Aung T, Okada K, Poinoosawmy D, Membrey L, Brice G, Child A H, Bhattacharya S S, Lehmann O J, Garway-Heath D F, Hitchings R A
Moorfields Eye Hospital, London, UK.
Br J Ophthalmol. 2003 Feb;87(2):149-52. doi: 10.1136/bjo.87.2.149.
Polymorphisms in OPA1, the gene responsible for autosomal dominant optic atrophy, were recently found to be strongly associated with normal tension glaucoma (NTG). The aim of this study was to determine whether OPA1 polymorphisms affect the phenotype of NTG patients.
A retrospective analysis was performed of 108 well characterised NTG patients who had been genotyped for OPA1 variations, and who had previously undergone automated perimetry and Heidelberg retina tomography (HRT). 25 NTG patients had the at-risk OPA1 genotype (IVS 8 +4 C/T; +32 T/C) and 83 NTG patients did not. Differences between groups were sought in a wide range of structural, psychophysical, and demographic factors. These included sex, age at diagnosis, family history of glaucoma, history of ischaemic risk factors and vasospasm, laterality of glaucoma, presenting and highest diurnal intraocular pressure (IOP), initial cup-disc (CD) ratio, baseline visual field global indices, and optic disc parameters as measured by HRT. For a subgroup of patients with at least 5 years of follow up and 10 visual field tests, pointwise linear regression analysis (PROGRESSOR for Windows software) was applied to the visual field series.
There was no significant difference in the two groups with respect to sex, age at diagnosis, family history of glaucoma, history of ischaemic risk factors and vasospasm, or laterality of glaucoma. The comparison of IOP, CD ratio and visual field global indices, MD and CPSD in the two groups showed no significant difference. There were no differences in the mean values for any of the HRT parameters analysed. For the subgroup of patients with at least 5 years of follow up, there was also no significant difference in the number of patients with progressing locations, the mean number of progressing locations per subject, the mean slope of the progressing locations or the mean slope for whole visual field.

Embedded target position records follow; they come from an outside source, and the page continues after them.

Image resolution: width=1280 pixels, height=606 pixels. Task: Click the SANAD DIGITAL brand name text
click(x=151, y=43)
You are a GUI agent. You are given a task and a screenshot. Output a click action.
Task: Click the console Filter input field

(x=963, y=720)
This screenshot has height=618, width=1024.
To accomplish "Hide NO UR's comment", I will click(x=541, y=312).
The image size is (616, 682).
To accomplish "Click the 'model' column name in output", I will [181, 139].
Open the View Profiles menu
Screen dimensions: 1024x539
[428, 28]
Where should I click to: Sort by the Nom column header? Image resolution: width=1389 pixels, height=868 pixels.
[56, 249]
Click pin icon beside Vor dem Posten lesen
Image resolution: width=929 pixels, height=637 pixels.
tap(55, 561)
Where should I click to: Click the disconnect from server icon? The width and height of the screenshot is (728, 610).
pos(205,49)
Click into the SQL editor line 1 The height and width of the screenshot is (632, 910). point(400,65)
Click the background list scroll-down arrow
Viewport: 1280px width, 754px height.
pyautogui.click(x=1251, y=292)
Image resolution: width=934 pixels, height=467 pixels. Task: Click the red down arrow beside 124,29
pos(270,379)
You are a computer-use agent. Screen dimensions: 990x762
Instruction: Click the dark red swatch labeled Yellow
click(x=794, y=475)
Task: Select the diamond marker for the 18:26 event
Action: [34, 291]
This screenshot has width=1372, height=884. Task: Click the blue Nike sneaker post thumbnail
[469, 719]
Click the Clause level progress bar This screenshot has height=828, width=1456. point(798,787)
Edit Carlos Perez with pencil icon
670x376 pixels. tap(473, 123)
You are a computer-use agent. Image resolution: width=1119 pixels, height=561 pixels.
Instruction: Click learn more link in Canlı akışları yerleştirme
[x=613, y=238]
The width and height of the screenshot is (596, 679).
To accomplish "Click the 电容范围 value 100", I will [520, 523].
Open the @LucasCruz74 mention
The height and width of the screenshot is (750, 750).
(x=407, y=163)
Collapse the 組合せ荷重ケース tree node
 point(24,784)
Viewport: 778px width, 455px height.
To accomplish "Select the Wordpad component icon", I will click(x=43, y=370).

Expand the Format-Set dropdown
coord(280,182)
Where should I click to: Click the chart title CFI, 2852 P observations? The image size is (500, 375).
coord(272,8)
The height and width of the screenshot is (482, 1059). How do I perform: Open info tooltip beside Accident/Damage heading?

The absence of phenotypic differences in normal tension glaucoma patients with and without the OPA1 polymorphisms IVS 8 +4 C/T; +32 T/C suggest that these OPA1 polymorphisms do not underlie any major phenotypic diversity in these patients.
最近发现,常染色体显性遗传性视神经萎缩相关基因OPA1的多态性与正常眼压性青光眼(NTG)密切相关。本研究旨在确定OPA1多态性是否会影响NTG患者的表型。
对108例特征明确的NTG患者进行回顾性分析,这些患者已对OPA1变异进行基因分型,且之前已接受自动视野检查和海德堡视网膜断层扫描(HRT)。25例NTG患者具有OPA1风险基因型(IVS 8 +4 C/T;+32 T/C),83例NTG患者没有。在广泛的结构、心理物理学和人口统计学因素中寻找两组之间的差异。这些因素包括性别、诊断时年龄、青光眼家族史、缺血性危险因素和血管痉挛病史、青光眼的患侧、就诊时和最高日眼压(IOP)、初始杯盘(CD)比、基线视野全局指标以及通过HRT测量的视盘参数。对于至少随访5年且进行了10次视野检查的患者亚组,对视野系列应用逐点线性回归分析(Windows版PROGRESSOR软件)。
两组在性别、诊断时年龄、青光眼家族史、缺血性危险因素和血管痉挛病史或青光眼患侧方面无显著差异。两组IOP、CD比和视野全局指标、平均缺损(MD)和校正模式标准差(CPSD)的比较无显著差异。所分析的任何HRT参数的平均值均无差异。对于至少随访5年的患者亚组,进展部位的患者数量、每个受试者进展部位的平均数量、进展部位的平均斜率或整个视野的平均斜率也无显著差异。
具有和不具有OPA1多态性IVS 8 +4 C/T;+32 T/C的正常眼压性青光眼患者之间不存在表型差异,这表明这些OPA1多态性并非这些患者任何主要表型多样性的基础。